Tungsten is deemed a critical raw material by many nations, given its irreplaceable use in industrial and military applications. In particular, China has high share of global tungsten supply. In this research, we study the tungsten product price fluctuation transmission of trade activities between China domestic market and international trade market from the industry chain perspective.
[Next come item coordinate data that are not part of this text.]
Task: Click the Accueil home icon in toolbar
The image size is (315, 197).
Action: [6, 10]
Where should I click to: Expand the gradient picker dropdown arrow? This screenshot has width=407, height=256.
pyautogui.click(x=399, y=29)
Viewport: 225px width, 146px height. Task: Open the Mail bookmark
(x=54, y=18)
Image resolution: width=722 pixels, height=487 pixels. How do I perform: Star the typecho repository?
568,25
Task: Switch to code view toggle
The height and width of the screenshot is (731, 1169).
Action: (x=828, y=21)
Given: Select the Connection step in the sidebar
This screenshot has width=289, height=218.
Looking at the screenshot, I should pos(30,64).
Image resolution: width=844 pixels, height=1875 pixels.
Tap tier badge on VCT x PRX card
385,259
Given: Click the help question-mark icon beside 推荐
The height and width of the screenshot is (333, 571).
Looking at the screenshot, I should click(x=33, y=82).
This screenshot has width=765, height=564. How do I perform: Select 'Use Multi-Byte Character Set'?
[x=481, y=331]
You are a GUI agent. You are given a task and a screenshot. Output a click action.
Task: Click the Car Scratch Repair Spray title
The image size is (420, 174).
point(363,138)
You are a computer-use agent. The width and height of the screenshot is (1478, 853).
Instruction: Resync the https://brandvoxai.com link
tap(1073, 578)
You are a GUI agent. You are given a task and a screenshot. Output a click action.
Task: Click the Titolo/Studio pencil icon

Specifically, we embed the Chinese domestic market into the international trade market to construct price fluctuation transmission network (network-in-network) in tungsten industry chain. Drawing on the analysis ideas of the input-output price impact model, the total transmission impact of the tungsten product price fluctuation is revealed. We then combine the structural path decomposition method and the network cascade theory to identify the main transmission path of tungsten product price fluctuation. The results show that the total transmission impact of price fluctuation between the international trade relationships of cemented carbide in the tungsten industry chain is large. The cumulative transmission of the 3-step price fluctuation transmission paths of tungsten products between the Chinese domestic market and the international trade market accounts for more than 80% of the total transmission. The main transmission path of price fluctuations in the tungsten industry chain exists in the same product. Our research will provide effective information for governments to develop measures to control price fluctuation, thereby minimizing the losses from price fluctuation and transmission.

Suggested Citation

  • Jia, Nanfei & An, Haizhong & Gao, Xiangyun & Liu, Donghui & Chang, Hao, 2023. "The main transmission paths of price fluctuations for tungsten products along the industry chain," Resources Policy, Elsevier, vol. 80(C).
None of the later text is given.